* TRY IT *
From the data below, repeat exactly the lines from the line with "Instruction: Download minikube-windows-amd64.tar.gz" to the line with "Given: Click the pink 출발 start marker", both included.

* MATERIAL SHOWN *
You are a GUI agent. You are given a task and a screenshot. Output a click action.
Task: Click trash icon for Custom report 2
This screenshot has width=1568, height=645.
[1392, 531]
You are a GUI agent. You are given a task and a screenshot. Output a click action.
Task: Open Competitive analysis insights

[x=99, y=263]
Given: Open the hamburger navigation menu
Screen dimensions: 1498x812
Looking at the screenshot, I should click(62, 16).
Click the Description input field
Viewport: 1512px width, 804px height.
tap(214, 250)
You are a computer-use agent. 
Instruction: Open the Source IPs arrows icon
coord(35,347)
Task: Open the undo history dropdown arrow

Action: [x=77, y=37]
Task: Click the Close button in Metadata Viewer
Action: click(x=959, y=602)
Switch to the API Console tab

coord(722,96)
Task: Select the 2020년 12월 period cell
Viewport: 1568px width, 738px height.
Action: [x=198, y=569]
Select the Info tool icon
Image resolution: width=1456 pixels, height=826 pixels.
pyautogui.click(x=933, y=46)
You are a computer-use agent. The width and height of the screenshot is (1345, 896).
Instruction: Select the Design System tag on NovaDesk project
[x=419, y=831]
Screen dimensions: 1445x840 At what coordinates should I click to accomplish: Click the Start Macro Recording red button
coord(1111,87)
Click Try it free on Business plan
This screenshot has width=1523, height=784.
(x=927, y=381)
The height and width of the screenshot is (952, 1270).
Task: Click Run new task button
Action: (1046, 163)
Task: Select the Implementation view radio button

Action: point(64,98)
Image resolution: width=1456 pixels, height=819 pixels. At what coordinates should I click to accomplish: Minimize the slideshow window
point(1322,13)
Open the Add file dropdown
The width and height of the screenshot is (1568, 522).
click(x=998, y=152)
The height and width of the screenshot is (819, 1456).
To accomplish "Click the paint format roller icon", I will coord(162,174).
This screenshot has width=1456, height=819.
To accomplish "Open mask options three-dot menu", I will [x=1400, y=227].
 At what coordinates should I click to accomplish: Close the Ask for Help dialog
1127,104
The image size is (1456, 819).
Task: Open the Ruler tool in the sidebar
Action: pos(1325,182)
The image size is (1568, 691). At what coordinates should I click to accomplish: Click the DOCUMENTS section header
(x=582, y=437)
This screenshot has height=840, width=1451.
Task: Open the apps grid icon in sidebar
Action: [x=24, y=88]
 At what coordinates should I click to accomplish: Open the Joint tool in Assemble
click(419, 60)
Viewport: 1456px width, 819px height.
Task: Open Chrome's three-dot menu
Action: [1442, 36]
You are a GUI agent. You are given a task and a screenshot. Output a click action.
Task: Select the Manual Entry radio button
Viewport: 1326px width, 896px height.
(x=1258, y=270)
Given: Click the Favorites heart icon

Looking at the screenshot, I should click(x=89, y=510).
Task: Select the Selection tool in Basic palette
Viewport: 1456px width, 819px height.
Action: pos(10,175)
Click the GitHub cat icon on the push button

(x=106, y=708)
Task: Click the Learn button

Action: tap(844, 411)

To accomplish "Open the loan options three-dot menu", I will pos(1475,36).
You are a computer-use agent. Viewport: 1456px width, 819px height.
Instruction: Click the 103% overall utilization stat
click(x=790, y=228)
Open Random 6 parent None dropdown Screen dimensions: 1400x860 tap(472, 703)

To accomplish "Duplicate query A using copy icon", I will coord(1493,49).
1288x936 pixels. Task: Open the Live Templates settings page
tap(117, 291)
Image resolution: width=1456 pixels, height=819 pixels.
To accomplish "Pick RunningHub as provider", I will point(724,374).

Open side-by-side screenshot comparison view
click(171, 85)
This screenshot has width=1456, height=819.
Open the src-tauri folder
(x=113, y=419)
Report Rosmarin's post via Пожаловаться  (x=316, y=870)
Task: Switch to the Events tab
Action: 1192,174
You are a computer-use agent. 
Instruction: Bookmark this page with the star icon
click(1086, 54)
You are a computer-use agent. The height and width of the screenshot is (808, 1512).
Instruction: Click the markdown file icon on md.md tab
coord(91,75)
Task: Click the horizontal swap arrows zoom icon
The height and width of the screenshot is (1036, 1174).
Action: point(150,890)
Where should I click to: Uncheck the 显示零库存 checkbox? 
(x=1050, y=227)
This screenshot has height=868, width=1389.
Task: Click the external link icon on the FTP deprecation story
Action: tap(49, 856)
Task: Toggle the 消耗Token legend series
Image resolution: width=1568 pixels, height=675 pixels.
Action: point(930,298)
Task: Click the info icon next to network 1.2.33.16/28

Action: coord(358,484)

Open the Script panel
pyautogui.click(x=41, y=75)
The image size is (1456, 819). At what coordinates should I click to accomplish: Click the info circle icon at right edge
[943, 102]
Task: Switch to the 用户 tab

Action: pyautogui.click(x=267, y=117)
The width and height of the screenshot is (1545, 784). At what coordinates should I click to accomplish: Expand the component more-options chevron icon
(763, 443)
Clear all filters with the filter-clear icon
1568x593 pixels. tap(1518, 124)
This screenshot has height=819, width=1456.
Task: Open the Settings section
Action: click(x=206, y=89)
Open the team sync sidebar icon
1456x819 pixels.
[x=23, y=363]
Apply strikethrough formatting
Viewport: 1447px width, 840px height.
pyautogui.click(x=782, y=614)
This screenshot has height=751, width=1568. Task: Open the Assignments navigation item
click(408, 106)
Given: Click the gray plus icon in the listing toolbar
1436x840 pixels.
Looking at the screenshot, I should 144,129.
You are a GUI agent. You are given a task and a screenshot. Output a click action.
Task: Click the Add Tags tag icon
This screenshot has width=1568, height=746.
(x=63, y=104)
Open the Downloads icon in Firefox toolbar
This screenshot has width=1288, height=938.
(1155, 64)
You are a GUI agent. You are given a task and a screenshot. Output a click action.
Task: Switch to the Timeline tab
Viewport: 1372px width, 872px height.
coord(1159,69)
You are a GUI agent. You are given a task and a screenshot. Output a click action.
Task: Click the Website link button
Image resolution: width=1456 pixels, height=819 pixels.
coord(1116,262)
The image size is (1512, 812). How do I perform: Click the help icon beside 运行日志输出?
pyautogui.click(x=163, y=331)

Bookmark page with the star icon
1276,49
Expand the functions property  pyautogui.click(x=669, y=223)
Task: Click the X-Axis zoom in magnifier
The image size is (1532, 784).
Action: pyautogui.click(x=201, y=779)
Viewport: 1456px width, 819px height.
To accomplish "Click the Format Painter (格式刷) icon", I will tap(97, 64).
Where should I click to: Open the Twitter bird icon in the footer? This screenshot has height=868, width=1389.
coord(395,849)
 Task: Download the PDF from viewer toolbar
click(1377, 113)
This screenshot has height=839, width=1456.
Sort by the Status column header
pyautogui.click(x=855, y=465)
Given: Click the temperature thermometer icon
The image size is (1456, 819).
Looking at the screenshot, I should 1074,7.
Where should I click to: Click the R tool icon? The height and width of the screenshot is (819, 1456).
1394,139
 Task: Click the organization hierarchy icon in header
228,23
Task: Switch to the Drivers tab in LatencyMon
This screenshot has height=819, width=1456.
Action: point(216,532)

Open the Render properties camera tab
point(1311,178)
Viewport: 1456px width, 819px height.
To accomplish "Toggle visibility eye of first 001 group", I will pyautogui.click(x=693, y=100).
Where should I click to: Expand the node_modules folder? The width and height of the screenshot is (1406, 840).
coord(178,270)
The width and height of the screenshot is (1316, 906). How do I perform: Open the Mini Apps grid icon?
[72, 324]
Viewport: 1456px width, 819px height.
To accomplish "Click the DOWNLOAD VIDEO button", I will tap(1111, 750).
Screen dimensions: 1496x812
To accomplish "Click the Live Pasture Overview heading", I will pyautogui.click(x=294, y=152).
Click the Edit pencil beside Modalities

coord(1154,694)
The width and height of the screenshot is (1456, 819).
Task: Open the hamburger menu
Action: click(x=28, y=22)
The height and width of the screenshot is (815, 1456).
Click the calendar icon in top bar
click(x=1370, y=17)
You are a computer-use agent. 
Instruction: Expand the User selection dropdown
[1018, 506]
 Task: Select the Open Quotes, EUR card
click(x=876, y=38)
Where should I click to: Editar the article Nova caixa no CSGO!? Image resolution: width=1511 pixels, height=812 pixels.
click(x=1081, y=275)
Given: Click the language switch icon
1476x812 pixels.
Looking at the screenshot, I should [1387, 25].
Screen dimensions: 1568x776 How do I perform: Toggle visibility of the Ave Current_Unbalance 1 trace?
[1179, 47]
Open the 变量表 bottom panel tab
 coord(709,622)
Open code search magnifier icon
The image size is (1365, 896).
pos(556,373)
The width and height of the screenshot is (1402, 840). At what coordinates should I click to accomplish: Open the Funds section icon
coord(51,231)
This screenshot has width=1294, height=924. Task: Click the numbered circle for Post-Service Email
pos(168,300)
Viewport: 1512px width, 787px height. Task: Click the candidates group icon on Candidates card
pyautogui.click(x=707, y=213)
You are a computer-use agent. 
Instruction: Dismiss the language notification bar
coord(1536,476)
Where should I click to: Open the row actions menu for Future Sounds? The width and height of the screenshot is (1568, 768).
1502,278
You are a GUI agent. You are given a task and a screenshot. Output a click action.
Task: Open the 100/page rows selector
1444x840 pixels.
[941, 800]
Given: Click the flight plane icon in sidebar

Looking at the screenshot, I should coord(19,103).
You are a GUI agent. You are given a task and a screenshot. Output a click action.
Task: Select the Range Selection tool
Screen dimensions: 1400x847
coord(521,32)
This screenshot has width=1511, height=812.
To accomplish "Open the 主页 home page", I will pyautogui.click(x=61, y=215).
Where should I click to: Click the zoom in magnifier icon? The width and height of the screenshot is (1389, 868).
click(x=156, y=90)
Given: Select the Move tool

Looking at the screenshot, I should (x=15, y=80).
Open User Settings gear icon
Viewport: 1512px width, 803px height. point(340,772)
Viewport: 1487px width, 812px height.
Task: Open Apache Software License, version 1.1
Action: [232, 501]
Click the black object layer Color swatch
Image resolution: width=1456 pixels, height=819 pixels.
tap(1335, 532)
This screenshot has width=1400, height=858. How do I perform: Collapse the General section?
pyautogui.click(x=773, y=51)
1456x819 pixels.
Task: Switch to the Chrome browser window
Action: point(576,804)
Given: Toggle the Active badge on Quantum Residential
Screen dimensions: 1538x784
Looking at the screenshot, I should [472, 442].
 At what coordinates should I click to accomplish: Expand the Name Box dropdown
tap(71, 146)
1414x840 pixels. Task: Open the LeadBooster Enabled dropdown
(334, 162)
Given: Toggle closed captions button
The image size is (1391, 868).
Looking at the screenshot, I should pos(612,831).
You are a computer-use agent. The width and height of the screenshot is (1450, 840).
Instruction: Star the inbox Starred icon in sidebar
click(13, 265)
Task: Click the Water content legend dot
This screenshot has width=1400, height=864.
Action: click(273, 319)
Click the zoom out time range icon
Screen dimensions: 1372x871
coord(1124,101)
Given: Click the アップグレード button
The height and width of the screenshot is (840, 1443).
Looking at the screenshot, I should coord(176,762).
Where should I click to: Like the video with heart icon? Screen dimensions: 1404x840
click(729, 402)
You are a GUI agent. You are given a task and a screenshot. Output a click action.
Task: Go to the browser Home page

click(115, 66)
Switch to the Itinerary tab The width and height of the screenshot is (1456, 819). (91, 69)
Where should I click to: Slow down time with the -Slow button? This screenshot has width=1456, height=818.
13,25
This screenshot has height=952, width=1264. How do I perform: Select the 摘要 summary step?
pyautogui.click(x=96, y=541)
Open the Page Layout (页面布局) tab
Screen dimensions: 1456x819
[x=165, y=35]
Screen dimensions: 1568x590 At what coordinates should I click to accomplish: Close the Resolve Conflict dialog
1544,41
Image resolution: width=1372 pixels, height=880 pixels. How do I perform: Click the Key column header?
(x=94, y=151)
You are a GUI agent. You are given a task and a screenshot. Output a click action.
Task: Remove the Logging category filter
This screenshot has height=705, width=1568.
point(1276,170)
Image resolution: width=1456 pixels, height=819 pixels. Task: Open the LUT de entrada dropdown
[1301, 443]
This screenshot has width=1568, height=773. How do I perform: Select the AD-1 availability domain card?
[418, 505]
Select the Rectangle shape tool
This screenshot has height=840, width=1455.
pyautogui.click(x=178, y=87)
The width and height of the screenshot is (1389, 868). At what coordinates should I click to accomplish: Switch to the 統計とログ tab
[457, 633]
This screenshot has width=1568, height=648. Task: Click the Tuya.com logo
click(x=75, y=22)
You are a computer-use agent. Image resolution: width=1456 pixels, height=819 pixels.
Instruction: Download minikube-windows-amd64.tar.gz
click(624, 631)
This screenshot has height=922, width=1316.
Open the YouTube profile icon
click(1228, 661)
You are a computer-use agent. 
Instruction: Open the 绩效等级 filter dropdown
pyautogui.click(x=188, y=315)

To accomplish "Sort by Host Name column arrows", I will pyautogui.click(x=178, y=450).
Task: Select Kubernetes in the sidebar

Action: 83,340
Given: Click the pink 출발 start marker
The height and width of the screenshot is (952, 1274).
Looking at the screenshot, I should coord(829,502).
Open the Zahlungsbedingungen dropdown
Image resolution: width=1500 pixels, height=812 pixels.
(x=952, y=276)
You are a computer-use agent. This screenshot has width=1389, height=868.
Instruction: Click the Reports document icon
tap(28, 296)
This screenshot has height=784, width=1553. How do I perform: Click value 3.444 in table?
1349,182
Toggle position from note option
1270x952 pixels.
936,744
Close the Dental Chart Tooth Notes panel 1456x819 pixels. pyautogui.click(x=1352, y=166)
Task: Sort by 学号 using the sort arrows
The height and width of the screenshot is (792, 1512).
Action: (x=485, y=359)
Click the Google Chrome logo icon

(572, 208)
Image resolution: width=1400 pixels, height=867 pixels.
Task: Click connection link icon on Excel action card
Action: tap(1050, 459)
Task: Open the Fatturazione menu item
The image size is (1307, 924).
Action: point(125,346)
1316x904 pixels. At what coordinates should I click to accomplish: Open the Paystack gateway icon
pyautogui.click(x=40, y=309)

* EXERCISE ANSWER *
Instruction: Download minikube-windows-amd64.tar.gz
click(624, 631)
This screenshot has height=922, width=1316.
Open the YouTube profile icon
click(1228, 661)
You are a computer-use agent. 
Instruction: Open the 绩效等级 filter dropdown
pyautogui.click(x=188, y=315)

To accomplish "Sort by Host Name column arrows", I will pyautogui.click(x=178, y=450).
Task: Select Kubernetes in the sidebar

Action: 83,340
Given: Click the pink 출발 start marker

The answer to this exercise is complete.